◆ REQUIRED ACTION: Each entry in the block below needs to be copied out exactly.

[Items from a dataset]
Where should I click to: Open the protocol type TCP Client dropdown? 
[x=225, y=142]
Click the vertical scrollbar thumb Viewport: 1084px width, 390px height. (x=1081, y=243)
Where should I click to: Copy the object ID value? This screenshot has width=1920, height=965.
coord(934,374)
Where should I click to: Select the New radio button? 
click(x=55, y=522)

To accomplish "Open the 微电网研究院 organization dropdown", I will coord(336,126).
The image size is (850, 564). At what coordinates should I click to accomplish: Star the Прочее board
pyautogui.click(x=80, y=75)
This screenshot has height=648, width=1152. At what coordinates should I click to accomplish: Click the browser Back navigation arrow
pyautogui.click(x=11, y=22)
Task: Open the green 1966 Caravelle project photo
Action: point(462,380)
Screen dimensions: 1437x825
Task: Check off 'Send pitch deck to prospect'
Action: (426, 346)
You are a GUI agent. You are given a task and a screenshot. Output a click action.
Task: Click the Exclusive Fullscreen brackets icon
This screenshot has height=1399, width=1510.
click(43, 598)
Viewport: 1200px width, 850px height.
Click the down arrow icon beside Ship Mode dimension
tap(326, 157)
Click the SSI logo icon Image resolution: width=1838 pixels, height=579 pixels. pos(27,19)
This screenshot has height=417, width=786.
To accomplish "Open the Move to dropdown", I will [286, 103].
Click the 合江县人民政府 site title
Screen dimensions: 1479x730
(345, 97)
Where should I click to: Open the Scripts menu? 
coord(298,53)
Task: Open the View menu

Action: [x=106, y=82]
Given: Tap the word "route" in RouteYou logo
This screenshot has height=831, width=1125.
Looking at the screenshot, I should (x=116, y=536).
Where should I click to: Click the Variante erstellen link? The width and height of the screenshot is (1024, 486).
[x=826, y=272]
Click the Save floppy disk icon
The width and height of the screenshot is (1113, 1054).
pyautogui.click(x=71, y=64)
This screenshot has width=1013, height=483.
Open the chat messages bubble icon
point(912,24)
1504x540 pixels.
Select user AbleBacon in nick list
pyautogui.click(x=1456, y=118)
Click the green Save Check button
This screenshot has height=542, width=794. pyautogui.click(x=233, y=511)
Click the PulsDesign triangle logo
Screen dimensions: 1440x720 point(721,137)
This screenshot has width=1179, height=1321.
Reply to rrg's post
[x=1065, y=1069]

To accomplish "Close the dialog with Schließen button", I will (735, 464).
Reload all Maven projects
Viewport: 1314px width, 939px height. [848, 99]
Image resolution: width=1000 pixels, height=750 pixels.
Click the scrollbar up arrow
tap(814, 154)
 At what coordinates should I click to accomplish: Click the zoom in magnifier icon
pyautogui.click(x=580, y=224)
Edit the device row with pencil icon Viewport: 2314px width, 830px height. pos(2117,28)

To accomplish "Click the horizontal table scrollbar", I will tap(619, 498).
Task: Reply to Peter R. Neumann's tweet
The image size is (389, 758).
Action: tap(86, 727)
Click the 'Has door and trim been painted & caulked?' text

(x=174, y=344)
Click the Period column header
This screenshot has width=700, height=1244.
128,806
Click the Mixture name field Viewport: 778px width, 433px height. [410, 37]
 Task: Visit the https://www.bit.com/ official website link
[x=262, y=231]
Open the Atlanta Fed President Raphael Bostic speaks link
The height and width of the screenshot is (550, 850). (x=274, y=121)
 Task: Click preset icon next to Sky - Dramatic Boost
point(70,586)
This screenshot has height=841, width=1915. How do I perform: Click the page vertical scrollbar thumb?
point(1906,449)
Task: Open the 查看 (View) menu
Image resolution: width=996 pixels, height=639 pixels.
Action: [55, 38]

◆ RESULT:
Where should I click to: Open the protocol type TCP Client dropdown? 
[x=225, y=142]
Click the vertical scrollbar thumb Viewport: 1084px width, 390px height. (x=1081, y=243)
Where should I click to: Copy the object ID value? This screenshot has width=1920, height=965.
coord(934,374)
Where should I click to: Select the New radio button? 
click(x=55, y=522)

To accomplish "Open the 微电网研究院 organization dropdown", I will coord(336,126).
The image size is (850, 564). At what coordinates should I click to accomplish: Star the Прочее board
pyautogui.click(x=80, y=75)
This screenshot has height=648, width=1152. At what coordinates should I click to accomplish: Click the browser Back navigation arrow
pyautogui.click(x=11, y=22)
Task: Open the green 1966 Caravelle project photo
Action: point(462,380)
Screen dimensions: 1437x825
Task: Check off 'Send pitch deck to prospect'
Action: (426, 346)
You are a GUI agent. You are given a task and a screenshot. Output a click action.
Task: Click the Exclusive Fullscreen brackets icon
This screenshot has height=1399, width=1510.
click(43, 598)
Viewport: 1200px width, 850px height.
Click the down arrow icon beside Ship Mode dimension
tap(326, 157)
Click the SSI logo icon Image resolution: width=1838 pixels, height=579 pixels. pos(27,19)
This screenshot has height=417, width=786.
To accomplish "Open the Move to dropdown", I will [286, 103].
Click the 合江县人民政府 site title
Screen dimensions: 1479x730
(345, 97)
Where should I click to: Open the Scripts menu? 
coord(298,53)
Task: Open the View menu

Action: [x=106, y=82]
Given: Tap the word "route" in RouteYou logo
This screenshot has height=831, width=1125.
Looking at the screenshot, I should (x=116, y=536).
Where should I click to: Click the Variante erstellen link? The width and height of the screenshot is (1024, 486).
[x=826, y=272]
Click the Save floppy disk icon
The width and height of the screenshot is (1113, 1054).
pyautogui.click(x=71, y=64)
This screenshot has width=1013, height=483.
Open the chat messages bubble icon
point(912,24)
1504x540 pixels.
Select user AbleBacon in nick list
pyautogui.click(x=1456, y=118)
Click the green Save Check button
This screenshot has height=542, width=794. pyautogui.click(x=233, y=511)
Click the PulsDesign triangle logo
Screen dimensions: 1440x720 point(721,137)
This screenshot has width=1179, height=1321.
Reply to rrg's post
[x=1065, y=1069]

To accomplish "Close the dialog with Schließen button", I will (735, 464).
Reload all Maven projects
Viewport: 1314px width, 939px height. [848, 99]
Image resolution: width=1000 pixels, height=750 pixels.
Click the scrollbar up arrow
tap(814, 154)
 At what coordinates should I click to accomplish: Click the zoom in magnifier icon
pyautogui.click(x=580, y=224)
Edit the device row with pencil icon Viewport: 2314px width, 830px height. pos(2117,28)

To accomplish "Click the horizontal table scrollbar", I will tap(619, 498).
Task: Reply to Peter R. Neumann's tweet
The image size is (389, 758).
Action: tap(86, 727)
Click the 'Has door and trim been painted & caulked?' text

(x=174, y=344)
Click the Period column header
This screenshot has width=700, height=1244.
128,806
Click the Mixture name field Viewport: 778px width, 433px height. [410, 37]
 Task: Visit the https://www.bit.com/ official website link
[x=262, y=231]
Open the Atlanta Fed President Raphael Bostic speaks link
The height and width of the screenshot is (550, 850). (x=274, y=121)
 Task: Click preset icon next to Sky - Dramatic Boost
point(70,586)
This screenshot has height=841, width=1915. How do I perform: Click the page vertical scrollbar thumb?
point(1906,449)
Task: Open the 查看 (View) menu
Image resolution: width=996 pixels, height=639 pixels.
Action: [55, 38]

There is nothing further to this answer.